[TASK PROMPT]:
Go through the entries below from the first line and transcribe each one exactly, ending with the line that contains "Создать сайт (317, 14)".

[SUPPLIED INFORMATION]:
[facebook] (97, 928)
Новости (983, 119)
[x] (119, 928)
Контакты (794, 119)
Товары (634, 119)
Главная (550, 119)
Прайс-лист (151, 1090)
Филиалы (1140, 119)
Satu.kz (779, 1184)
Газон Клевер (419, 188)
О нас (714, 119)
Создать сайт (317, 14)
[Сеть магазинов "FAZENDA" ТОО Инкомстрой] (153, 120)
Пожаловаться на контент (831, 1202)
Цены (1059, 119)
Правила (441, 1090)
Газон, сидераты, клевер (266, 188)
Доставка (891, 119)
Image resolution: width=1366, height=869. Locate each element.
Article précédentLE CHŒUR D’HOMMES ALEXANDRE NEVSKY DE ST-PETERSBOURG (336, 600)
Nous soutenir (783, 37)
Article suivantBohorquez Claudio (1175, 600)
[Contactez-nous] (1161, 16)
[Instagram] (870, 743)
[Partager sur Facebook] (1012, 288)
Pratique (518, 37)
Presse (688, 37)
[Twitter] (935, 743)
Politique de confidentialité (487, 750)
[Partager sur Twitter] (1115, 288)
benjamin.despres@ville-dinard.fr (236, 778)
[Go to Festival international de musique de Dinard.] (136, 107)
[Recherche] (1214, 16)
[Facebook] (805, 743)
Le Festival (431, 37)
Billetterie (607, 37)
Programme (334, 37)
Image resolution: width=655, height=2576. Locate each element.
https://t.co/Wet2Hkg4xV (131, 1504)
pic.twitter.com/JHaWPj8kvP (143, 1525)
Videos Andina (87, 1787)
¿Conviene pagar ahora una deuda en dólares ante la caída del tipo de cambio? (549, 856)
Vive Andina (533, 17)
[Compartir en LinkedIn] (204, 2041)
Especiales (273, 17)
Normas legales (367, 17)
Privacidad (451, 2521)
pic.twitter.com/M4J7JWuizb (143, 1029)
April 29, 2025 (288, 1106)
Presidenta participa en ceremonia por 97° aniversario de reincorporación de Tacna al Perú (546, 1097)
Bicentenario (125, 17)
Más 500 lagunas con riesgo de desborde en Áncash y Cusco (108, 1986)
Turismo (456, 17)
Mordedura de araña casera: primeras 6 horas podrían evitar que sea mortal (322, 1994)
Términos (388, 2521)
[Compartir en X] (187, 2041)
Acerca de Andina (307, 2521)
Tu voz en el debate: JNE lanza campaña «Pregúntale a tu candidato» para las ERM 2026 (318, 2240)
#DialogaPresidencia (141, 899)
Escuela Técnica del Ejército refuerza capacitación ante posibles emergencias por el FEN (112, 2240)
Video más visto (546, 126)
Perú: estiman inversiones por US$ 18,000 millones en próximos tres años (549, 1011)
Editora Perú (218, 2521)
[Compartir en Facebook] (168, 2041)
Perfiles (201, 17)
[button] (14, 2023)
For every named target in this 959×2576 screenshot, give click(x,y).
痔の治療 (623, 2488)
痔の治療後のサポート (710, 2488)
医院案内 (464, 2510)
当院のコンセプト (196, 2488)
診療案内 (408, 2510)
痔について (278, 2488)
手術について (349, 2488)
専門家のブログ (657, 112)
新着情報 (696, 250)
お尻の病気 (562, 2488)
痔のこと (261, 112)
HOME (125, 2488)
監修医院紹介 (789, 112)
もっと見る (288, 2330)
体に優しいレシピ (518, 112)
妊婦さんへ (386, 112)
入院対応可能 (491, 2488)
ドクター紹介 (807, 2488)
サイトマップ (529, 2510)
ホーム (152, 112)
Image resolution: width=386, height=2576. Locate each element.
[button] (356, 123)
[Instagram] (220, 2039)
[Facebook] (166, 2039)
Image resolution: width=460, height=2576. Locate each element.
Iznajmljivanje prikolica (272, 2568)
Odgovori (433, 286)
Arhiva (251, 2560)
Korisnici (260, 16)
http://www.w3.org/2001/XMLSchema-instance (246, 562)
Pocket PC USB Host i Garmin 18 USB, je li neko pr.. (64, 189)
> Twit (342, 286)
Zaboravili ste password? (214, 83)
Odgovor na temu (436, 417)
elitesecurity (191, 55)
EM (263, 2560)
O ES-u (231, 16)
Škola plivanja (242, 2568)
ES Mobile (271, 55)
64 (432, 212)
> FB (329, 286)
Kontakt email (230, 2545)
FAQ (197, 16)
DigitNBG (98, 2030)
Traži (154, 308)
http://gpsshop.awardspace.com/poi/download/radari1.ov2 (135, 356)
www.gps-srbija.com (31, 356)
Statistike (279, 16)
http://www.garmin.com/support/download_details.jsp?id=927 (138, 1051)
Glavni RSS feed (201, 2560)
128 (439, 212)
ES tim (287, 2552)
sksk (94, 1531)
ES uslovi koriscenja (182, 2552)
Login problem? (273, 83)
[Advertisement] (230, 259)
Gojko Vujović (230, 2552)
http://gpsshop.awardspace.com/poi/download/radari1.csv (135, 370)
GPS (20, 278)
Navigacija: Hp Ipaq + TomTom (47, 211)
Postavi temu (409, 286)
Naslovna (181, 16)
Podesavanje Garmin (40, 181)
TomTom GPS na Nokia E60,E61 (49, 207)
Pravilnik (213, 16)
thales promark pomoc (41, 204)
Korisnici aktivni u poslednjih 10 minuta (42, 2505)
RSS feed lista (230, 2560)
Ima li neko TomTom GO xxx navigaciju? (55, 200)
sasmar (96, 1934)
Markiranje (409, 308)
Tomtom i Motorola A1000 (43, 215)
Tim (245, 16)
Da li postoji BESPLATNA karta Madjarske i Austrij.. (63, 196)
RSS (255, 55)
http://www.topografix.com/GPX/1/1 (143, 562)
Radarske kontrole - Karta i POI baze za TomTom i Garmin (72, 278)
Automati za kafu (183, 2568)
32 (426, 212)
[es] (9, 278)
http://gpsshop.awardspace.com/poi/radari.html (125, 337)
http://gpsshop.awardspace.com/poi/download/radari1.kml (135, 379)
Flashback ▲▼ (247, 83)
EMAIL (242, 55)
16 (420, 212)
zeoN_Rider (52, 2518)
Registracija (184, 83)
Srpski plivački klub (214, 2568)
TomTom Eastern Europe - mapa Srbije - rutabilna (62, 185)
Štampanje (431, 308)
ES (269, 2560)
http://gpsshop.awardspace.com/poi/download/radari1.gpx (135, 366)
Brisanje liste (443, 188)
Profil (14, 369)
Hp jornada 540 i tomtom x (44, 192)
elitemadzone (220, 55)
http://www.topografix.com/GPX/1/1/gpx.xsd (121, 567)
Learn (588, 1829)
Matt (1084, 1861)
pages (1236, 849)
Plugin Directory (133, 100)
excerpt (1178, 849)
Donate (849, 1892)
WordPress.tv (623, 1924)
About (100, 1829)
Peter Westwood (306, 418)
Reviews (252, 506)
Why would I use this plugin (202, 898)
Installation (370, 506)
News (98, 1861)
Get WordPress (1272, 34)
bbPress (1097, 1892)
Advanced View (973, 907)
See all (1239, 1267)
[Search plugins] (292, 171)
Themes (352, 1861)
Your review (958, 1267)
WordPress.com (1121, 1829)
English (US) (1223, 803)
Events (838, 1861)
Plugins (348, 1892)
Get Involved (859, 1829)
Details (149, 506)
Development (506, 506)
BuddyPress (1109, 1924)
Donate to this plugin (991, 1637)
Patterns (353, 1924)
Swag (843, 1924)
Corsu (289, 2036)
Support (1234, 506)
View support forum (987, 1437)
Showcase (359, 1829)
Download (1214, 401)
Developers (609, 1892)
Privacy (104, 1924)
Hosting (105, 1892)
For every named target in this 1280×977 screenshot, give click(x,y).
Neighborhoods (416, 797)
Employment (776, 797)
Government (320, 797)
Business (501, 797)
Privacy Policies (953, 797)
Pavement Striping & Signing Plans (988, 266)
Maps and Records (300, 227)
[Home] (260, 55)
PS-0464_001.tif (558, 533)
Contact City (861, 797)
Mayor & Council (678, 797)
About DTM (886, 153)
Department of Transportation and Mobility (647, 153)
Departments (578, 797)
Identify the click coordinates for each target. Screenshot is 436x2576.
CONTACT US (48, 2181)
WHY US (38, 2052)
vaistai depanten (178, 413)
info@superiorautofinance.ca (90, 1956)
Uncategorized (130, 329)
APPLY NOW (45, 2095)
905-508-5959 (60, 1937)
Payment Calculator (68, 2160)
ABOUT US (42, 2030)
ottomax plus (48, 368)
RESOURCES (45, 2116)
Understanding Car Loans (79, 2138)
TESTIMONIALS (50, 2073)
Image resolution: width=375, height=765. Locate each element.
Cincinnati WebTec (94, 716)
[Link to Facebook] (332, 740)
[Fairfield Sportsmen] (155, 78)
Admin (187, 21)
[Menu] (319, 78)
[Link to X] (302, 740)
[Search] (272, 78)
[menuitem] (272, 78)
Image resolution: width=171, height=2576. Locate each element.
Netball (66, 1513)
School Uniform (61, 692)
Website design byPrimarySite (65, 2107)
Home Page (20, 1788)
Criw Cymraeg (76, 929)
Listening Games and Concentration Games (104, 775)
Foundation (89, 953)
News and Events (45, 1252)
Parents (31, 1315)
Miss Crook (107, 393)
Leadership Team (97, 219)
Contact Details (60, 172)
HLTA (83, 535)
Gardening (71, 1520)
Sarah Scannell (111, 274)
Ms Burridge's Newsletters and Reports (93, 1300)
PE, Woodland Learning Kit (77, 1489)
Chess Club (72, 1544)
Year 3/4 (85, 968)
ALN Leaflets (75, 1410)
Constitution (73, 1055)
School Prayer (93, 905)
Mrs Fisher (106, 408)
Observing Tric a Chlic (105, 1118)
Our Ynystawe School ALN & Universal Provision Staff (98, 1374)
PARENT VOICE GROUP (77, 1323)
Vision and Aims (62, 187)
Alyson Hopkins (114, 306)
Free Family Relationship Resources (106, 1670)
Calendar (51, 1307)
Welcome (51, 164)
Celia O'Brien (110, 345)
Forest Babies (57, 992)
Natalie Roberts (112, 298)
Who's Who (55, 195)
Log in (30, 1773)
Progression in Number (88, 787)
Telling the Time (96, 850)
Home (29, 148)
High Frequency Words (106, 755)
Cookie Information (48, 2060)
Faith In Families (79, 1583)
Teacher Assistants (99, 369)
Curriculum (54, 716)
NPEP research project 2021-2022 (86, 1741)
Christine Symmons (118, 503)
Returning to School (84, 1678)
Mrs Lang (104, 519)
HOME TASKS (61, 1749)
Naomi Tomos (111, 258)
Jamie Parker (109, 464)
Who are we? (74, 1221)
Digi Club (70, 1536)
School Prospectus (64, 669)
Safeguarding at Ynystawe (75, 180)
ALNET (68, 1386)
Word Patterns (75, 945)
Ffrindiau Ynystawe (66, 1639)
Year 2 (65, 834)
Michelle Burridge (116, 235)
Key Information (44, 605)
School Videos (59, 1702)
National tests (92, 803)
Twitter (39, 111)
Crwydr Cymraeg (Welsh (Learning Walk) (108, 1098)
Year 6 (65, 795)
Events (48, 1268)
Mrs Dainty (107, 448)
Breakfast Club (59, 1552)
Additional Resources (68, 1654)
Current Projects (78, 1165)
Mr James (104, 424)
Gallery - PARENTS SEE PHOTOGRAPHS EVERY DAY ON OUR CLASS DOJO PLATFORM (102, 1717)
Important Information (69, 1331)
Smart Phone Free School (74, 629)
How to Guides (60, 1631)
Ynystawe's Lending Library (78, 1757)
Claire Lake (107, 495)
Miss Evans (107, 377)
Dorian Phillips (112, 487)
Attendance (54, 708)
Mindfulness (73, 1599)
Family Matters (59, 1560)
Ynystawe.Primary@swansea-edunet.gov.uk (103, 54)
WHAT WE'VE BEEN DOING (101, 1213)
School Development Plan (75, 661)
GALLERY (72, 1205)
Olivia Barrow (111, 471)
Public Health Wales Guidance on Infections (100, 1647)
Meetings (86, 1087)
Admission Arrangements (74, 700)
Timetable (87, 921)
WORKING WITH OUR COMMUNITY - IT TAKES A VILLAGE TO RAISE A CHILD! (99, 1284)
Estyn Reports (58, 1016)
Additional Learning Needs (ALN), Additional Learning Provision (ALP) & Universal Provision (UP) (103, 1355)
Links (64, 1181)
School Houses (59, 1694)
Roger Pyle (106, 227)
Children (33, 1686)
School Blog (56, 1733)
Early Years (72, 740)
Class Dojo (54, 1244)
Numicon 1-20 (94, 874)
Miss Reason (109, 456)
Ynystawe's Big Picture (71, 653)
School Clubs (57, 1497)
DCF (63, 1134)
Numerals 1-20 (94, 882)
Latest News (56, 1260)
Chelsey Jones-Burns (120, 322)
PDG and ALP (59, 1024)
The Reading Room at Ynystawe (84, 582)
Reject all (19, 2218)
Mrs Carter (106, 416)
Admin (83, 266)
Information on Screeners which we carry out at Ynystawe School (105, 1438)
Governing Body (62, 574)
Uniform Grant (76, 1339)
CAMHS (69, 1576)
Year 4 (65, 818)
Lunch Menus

[RESPONSE TO THIS TASK]:
[facebook] (97, 928)
Новости (983, 119)
[x] (119, 928)
Контакты (794, 119)
Товары (634, 119)
Главная (550, 119)
Прайс-лист (151, 1090)
Филиалы (1140, 119)
Satu.kz (779, 1184)
Газон Клевер (419, 188)
О нас (714, 119)
Создать сайт (317, 14)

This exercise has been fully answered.